Antisolvent Precipitation of Lipid Nanoparticles in Microfluidic Systems – A Comparative Study


Authors: J. Riewe, P. Erfle, S. Melzig, A. Kwade, A. Dietzel, and H. Bunjes

Journal: International Journal of Pharmaceutics

DOI: 10.1016/j.ijpharm.2020.119167

Publication - Abstract

April 15, 2020

Abstract

Microsystems offer promising possibilities to produce nanoparticles which can be used as carriers for poorly water-soluble active substances.
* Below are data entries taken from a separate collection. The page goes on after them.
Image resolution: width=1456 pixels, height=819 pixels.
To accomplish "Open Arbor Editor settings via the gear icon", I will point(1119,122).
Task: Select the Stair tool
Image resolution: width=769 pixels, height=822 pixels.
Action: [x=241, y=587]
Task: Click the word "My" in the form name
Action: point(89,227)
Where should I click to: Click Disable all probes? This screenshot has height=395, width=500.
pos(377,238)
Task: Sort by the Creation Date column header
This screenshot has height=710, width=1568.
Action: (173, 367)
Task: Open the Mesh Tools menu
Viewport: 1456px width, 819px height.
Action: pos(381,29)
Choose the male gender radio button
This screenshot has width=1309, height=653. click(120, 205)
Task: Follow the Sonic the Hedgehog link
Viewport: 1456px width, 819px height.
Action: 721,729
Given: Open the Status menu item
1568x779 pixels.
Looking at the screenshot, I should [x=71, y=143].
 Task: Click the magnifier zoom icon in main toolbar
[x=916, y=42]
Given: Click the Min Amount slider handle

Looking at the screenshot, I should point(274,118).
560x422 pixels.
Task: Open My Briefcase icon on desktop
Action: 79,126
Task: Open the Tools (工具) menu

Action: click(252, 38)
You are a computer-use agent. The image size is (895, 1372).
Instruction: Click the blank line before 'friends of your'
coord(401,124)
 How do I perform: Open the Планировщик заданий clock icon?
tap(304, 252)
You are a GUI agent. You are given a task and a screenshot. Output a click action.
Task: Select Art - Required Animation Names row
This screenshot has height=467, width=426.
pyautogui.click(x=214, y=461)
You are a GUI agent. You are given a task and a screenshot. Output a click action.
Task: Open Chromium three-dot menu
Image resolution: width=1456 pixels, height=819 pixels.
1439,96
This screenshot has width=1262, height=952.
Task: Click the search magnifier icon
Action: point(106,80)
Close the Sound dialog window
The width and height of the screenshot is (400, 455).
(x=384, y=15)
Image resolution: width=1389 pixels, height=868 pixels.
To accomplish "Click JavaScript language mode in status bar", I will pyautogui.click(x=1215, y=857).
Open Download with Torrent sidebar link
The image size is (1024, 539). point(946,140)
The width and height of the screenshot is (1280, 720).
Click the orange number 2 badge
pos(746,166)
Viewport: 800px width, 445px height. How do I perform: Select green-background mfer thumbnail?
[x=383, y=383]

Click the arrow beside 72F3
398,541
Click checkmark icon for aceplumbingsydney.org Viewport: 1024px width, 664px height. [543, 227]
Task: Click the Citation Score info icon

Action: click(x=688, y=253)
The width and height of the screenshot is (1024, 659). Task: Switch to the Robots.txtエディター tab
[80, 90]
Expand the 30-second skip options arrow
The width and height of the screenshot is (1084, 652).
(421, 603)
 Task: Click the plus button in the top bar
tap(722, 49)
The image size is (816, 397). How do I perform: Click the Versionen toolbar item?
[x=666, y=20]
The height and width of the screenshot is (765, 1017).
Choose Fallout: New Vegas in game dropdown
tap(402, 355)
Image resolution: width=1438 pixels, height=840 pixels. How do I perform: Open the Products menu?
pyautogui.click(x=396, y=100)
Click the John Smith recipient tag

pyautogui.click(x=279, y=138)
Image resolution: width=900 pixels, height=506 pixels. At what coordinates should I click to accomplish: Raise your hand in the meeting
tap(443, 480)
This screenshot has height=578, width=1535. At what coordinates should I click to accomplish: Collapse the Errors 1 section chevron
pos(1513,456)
The aim of the present study was to compare the preparation of lipid nanoparticles by precipitation in different microsystems: A segmented-flow micromixer, a high-pressure micromixer and the commercial NanoAssemblrTM platform with a staggered herringbone micromixer. A batch set-up served as reference experiment. Castor oil nanoemulsions prepared with polysorbate 80 as surfactant in the aqueous phase were in the size range of 36–160 nm. The particle sizes could be reduced to 43–93 nm when the surfactant was processed via the ethanolic phase. Furthermore, glycerol monooleate nanodispersions (65–141 nm) were manufactured with poloxamer 407 added as stabilizer via the aqueous phase. Deposition of lipid material in the segmented-flow micromixer could be reduced by a modification of the design. Preparation in the high-pressure mixer and in the herringbone mixer at high total flow rates resulted in the smallest particles for castor oil emulsions, but with bimodal distributions. The particle size of glycerol monooleate dispersions was smallest when prepared in the high-pressure micromixer and in the herringbone micromixer at a higher flow rate. In conclusion, microfluidic systems can be a useful tool to produce lipid nanoparticles.